103 Kan. 714 | Kan. | 1918
The opinion of the court was delivered by
The defendant appeals from a judgment against it for personal and property injury sustained by I. Salisbury in a collision with one of the defendant’s street cars in Wichita.
The defendant’s argument is that if Salisbury had looked when he reached the street on which the track was laid, he would have seen the approaching car. The defendant further argues that Salisbury was guilty of contributory negligence in attempting to cross in front of the car which he had seen, or that if he did not see the car, he must have failed to look. The defendant seeks to invoke the rule which requires one to look and listen when about to cross a railroad track, and if necessary to stop before attempting to cross, and which holds one guilty of contributory negligence if he attempts to cross in front of an' approaching train after he has seen it. That rule does not apply to one who is attempting to cross a street railroad. In Railroad Co. v. Gallagher, 68 Kan. 424, 75 Pac 469, this court said:
“A traveler may cross an electric street-railway track in front of an approaching car which he plainly sees and distinctly hears and not be negligent. If, in view of his distance from the car, the rate .of speed of its approach, and all other circumstances of the event, a reasonably prudent man would accept the hazard and undertake to cross, a traveler may do so, and the propriety of his conduct is ordinarily a question for the jury.” (syl. ¶ 2.)
(See, also, Railway Co. v. Summers, 75 Kan. 342, 89 Pac. 652; Railway Co. v. Schriver, 80 Kan. 540, 542, 103 Pac. 994; Marple v. Railway Co., 85 Kan. 699, 118 Pac. 690; Wiley v. Interurban Railway Co., 89 Kan. 84, 130 Pac. 659; Note, L. R. A. 1917C. 692; 36 Cyc. 1554.)
The question of Salisbury’s contributory negligence was one for the jury and could not be determined on a demurrer to the-evidence.
“If you find from the evidence that the plaintiff looked to the west for an approaching car before going upon the track, and you further find that, at the time he so looked, the said car was there approaching and within view of him, then you are instructed that plaintiff is chargeable with knowledge of its approach, although plaintiff claims that he did not see said car approaching.”
That instruction correctly stated the law. (Railway Co. v. Agnew, 65 Kan. 478, and Note in 15 L. R. A., n. s., 259.) It was error to refuse to give it, unless it was substantially given in other instructions. The court did instruct the jury as follows:
“You are further instructed that it was the duty of the plaintiff to take notice of the fact that street cars were liable to pass along the tracks of the defendant company at any time.”
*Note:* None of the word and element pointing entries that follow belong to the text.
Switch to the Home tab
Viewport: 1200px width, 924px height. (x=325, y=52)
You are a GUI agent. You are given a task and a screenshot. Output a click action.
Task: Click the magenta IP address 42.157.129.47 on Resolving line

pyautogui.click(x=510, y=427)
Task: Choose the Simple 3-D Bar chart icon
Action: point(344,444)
The latter instruction was good as far as it went, but it did not give the law concerning an approaching car which the plaintiff did not see. The former charged the plaintiff with knowledge of the approaching car, while the latter charged him with notice of the fact that a street car was liable to pass at any time. There is a material difference between the two when applied to street-car traffic within a city. Knowledge that a street car is approaching is quite different from notice that one may approach at any time. If the instruction requested had been given, it may be that the jury would not have found that the plaintiff exercised diligence before going upon the track.
For the error in refusing to give the instruction requested, the judgment is reversed and a new trial is directed.